▸ THE EXERCISE
Can you rewrite the lines between the one holding "Task: Open the" and the one holding "Click the reads count of 192", inclusive, swapping "tab" for "panel" and leaving everything else as it is?

▸ MATERIAL PROVIDED
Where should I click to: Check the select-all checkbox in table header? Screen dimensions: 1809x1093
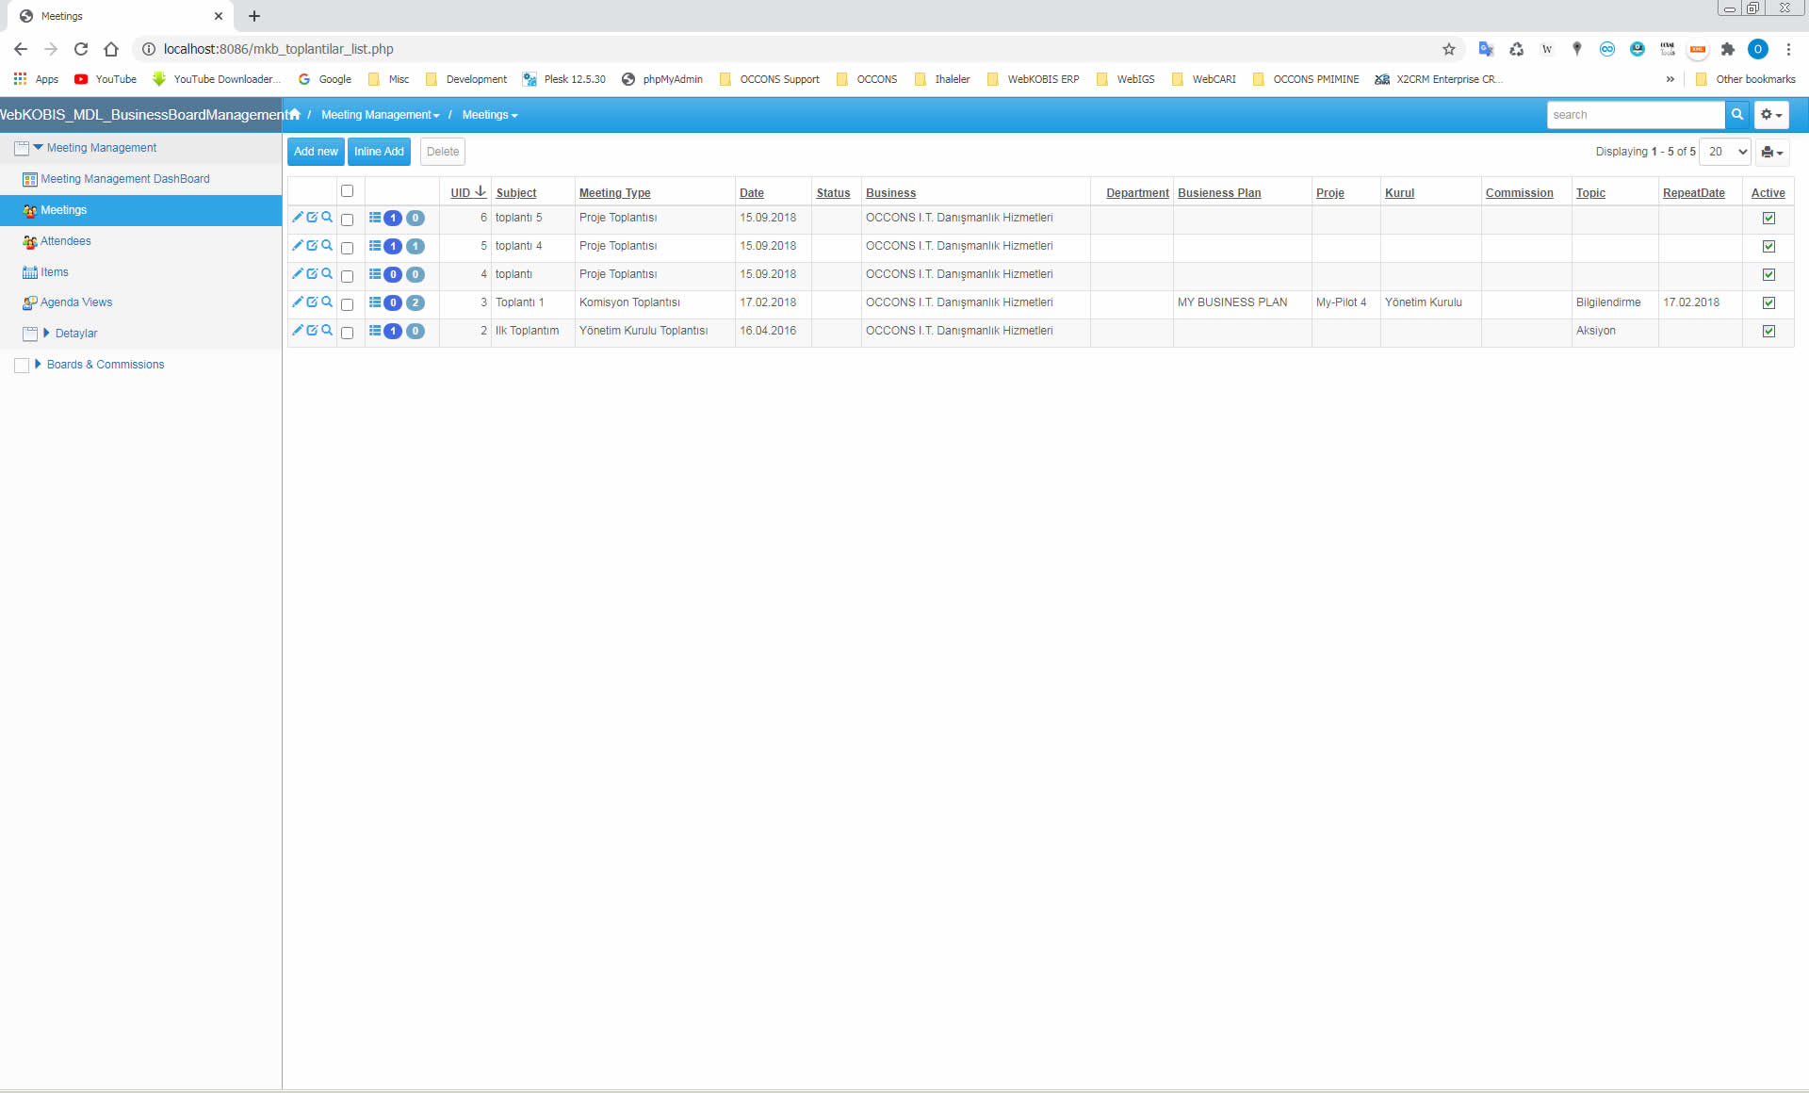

---

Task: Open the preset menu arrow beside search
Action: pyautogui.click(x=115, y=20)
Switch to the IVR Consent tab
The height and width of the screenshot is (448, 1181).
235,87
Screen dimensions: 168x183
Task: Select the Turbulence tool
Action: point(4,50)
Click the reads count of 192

▸ ANSWER
Task: Open the preset menu arrow beside search
Action: pyautogui.click(x=115, y=20)
Switch to the IVR Consent panel
The height and width of the screenshot is (448, 1181).
235,87
Screen dimensions: 168x183
Task: Select the Turbulence tool
Action: point(4,50)
Click the reads count of 192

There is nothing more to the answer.